One other noteworthy interaction is the change in socialization and the acceptance of authority that, at times, has led to challenges in doctor-patient relationships. When treating the pediatric patients, there may be parental and patient behavioral challenges. Communication problems between dentists, patients or the caregiver, may lead to frustration on both sides. During recent years, a change has been described, from a mainly paternalistic role of the health professional to increasing emphasis on the right of patients to choose for themselves and to have a more active role in the relationship [33]. The shift in roles has allowed the patient or parent to make choices, in the opinion of the dentist, that may not have the best outcome for the patient. One dentist confirmed the doctor-patient challenge and added that many times the dental professional is left with the decision of whether or not to treat the patient.
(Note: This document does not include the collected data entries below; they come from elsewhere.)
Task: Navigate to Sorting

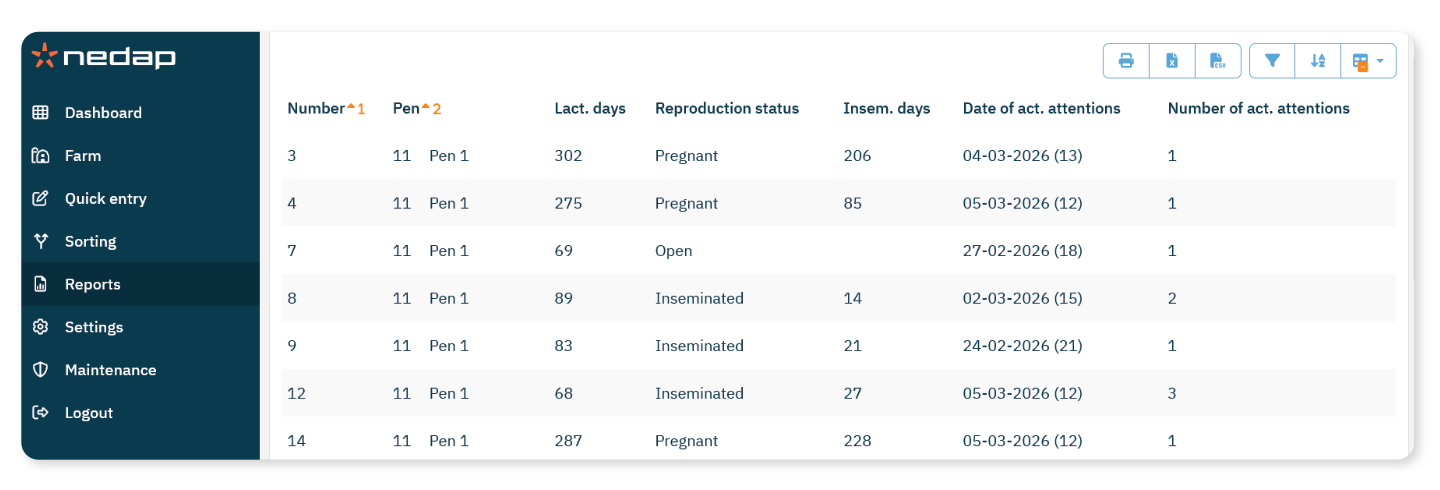Action: (90, 242)
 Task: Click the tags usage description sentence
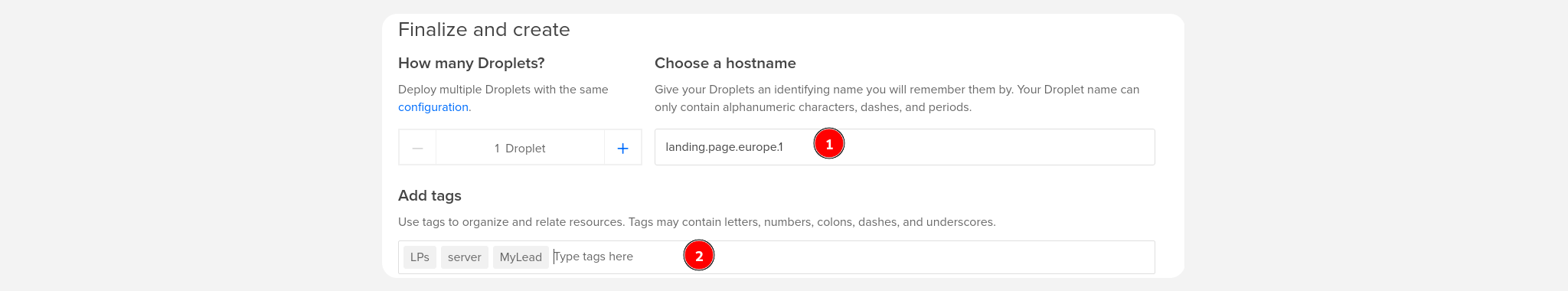pos(697,222)
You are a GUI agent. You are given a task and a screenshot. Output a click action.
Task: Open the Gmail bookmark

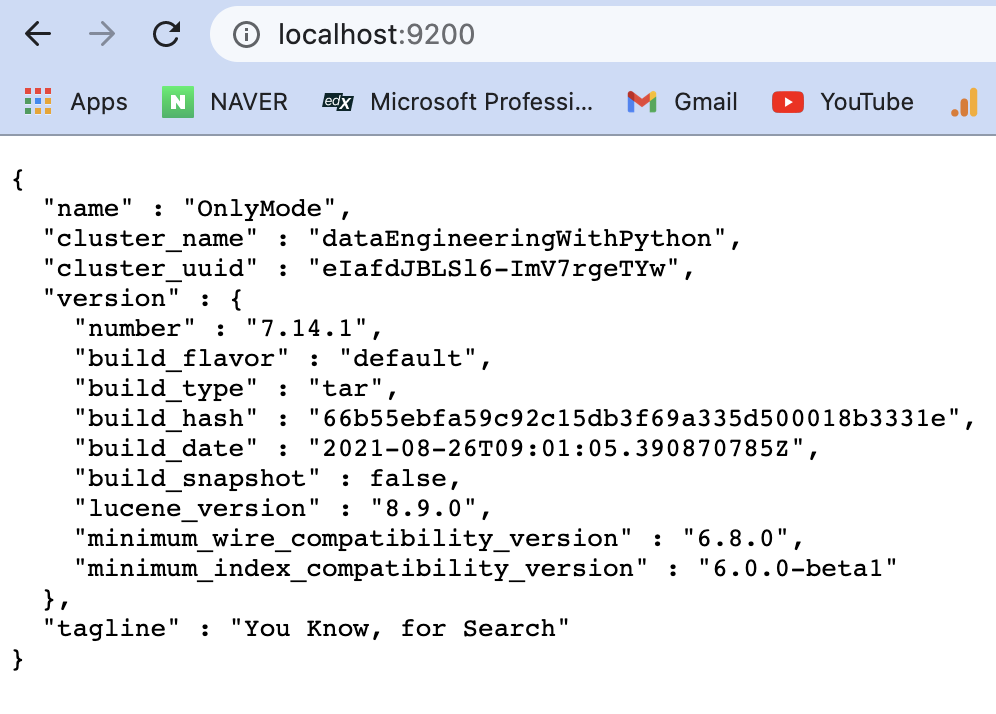click(x=682, y=102)
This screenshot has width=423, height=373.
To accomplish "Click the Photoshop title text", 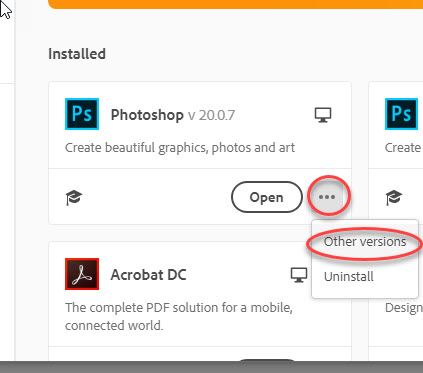I will [147, 115].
Patient independence creates a climate contrary to the dentist’s preference for patients who are regarded as cooperative, content with the service provided, and follows instructions [34]. This creates a dilemma and a degree of discouragement.
Conclusion
Dentistry is known for the high cognitive demand and awkward postures endured, due to the intense focus required to deliver quality patient care. The preliminary findings of this research reveal a possible link between to the prevalence of MSDs reported by practitioners of dentistry and psychosocial factors. Heretofore, most researchers have attributed the physical discomfort and pain primarily to awkward postures. Based on the findings of this research, additional focus should be placed on psychosocial factors, for a cause and effect relationship that is greater than realized, previously. It is recognized that a sample size of 14 dentists, a limitation of this research, should be increased to recognize the results as valid. Nevertheless, the small sample size of 14 dentists pointed to additional stressors that are present in the workplace and are likely contributors to the high prevalence of MSDs. Further studies should examine these psychosocial factors and their facets for US dentists. Of particular interest are the findings of European studies sickness absence as an issue of concern, yet none of the dentists in this study reported sickness absence for the previous year. Findings with a larger sample size would further validate the findings of this small study. A larger population will allow for comparisons to be made between practitioners in the US and the previous European studies. Results would be generalizable and could validate the work of previous researchers who found an association between sickness absence and back pain and the psychosocial factor of job control and sick leave.
Conflict of interest
None to report.
Footnotes
Acknowledgments
In addition to the participants to of the study, the authors would like to thank North Carolina A&T Title III office for partial funding of the research, Dr. Jeannette Pope-Ozimba and the North Carolina Oral Health Society for use of equipment, and the Bradley University Caterpillar Fellowship Award.